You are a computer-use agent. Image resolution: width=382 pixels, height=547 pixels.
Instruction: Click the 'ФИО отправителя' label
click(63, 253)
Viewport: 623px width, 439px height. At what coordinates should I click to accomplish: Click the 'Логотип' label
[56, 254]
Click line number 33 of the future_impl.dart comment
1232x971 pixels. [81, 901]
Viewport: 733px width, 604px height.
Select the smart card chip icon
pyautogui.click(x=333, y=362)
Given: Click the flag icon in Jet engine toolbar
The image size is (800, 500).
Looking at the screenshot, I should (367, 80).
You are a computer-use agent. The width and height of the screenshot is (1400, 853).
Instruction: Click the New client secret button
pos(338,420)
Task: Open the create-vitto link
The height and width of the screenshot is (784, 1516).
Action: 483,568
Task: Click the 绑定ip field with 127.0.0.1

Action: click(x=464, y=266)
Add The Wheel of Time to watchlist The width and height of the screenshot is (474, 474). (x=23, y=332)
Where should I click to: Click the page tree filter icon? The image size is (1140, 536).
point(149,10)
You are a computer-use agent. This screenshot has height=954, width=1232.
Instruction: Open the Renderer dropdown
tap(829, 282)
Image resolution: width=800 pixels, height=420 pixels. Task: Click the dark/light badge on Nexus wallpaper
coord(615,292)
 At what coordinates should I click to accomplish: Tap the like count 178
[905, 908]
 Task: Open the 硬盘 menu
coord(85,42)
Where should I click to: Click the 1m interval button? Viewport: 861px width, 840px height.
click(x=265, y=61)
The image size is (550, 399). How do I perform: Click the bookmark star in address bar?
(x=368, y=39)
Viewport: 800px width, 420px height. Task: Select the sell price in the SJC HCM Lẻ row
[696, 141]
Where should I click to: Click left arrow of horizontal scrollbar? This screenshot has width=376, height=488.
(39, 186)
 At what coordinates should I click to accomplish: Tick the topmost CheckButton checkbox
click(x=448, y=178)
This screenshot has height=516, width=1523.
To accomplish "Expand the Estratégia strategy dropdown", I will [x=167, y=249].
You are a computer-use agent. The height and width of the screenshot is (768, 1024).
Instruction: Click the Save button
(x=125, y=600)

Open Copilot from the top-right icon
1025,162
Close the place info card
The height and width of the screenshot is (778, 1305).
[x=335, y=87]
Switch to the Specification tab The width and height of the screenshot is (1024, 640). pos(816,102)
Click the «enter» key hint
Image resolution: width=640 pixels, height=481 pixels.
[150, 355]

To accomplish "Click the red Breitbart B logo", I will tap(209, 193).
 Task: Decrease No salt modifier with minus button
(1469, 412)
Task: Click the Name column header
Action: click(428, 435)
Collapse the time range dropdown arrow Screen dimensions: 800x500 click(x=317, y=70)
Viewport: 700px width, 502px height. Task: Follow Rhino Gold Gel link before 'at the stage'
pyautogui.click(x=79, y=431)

——————————

» **What to produce**: Beginning with the opening line above, retype the records exactly through the line with "You are a computer-use agent. The width", both ends included.

» **Output of the exercise**:
You are a computer-use agent. Image resolution: width=382 pixels, height=547 pixels.
Instruction: Click the 'ФИО отправителя' label
click(63, 253)
Viewport: 623px width, 439px height. At what coordinates should I click to accomplish: Click the 'Логотип' label
[56, 254]
Click line number 33 of the future_impl.dart comment
1232x971 pixels. [81, 901]
Viewport: 733px width, 604px height.
Select the smart card chip icon
pyautogui.click(x=333, y=362)
Given: Click the flag icon in Jet engine toolbar
The image size is (800, 500).
Looking at the screenshot, I should (367, 80).
You are a computer-use agent. The width and height of the screenshot is (1400, 853).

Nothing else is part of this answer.